---
jupytext:
  text_representation:
    extension: .md
    format_name: myst
    format_version: 0.13
    jupytext_version: 1.14.6
kernelspec:
  display_name: Python 3 (ipykernel)
  language: python
  name: python3
---

# Parameterizing Queries 

In the last module, you learned how to use SQL within Jupyter notebooks with JupySQL, and you learned how you can combine it with usage of widgets to create interactive graphical user interfaces (GUIs) for your SQL queries. This module will take you a step further. Here, we will discuss how to parameterize your SQL queries and effectively utilize ipywidgets to create more interactive data workflows.
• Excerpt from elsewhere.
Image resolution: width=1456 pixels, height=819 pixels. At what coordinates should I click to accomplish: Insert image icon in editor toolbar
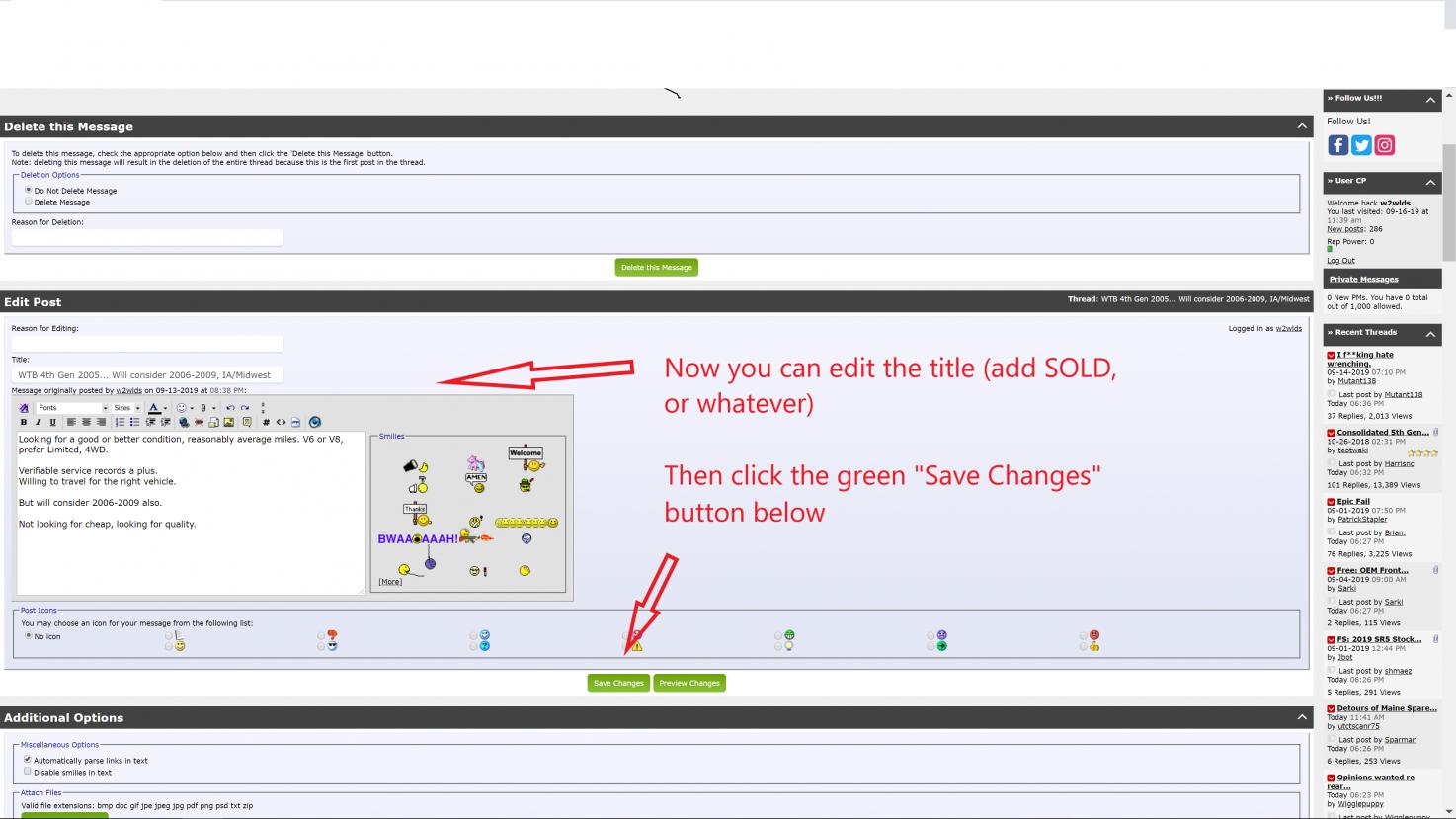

Let's dive in!

## Set up and data access


```{important}
<b>Note:</b> The --save and %sqlcmd features used require the latest JupySQL version. Ensure you run the code below.
```

This code installs JupySQL, and DuckDB in your environment. We will be using these moving forward.

```{code-cell} ipython3
%pip install jupysql jupysql-plugin --quiet
```

We continue to work with the Bank and Marketing data set. 

```{important}
Source: UCI Machine Learning Repository

URL: https://archive-beta.ics.uci.edu/dataset/222/bank+marketing

Data Citation

Moro,S., Rita,P., and Cortez,P.. (2012). Bank Marketing. UCI Machine Learning Repository. https://doi.org/10.24432/C5K306.
```

We can use the following function to extract the downloaded data from the UCI repository.

```{code-cell} ipython3
import sys

sys.path.insert(0, "../../")
import banking  # noqa: E402

_ = banking.BankingData("https://tinyurl.com/jb-bank", "bank")
_.extract_to_csv()
```

Initialize a DuckDB Instance:

```{code-cell} ipython3
# Loading in SQL extension
%reload_ext sql
# Initiating a DuckDB database named 'bank.duck.db' to run our SQL queries on
%sql duckdb:///bank.duck.db
```

Load the data

```{code-cell} ipython3
%%sql
CREATE OR REPLACE TABLE bank AS
FROM read_csv_auto('bank_cleaned.csv', header=True, sep=',')
```

We confirm the table was loaded

```{code-cell} ipython3
%sqlcmd tables
```

We can use [JupySQL's Table Explorer](https://jupysql.ploomber.io/en/latest/user-guide/table_explorer.html) to take a quick look at the table.

```{code-cell} ipython3
%sqlcmd explore --table bank
```

```{code-cell} ipython3
%sqlcmd columns -t bank
```

## Variable Expansion

JupySQL supports variable expansion in the form of ``{{variable}}``. This allows you to write a query with placeholders that can be replaced by variables dynamically. The benefits of using parameterized SQL queries are that they can be reused with different values, prepared ahead of time, and used with dynamic data.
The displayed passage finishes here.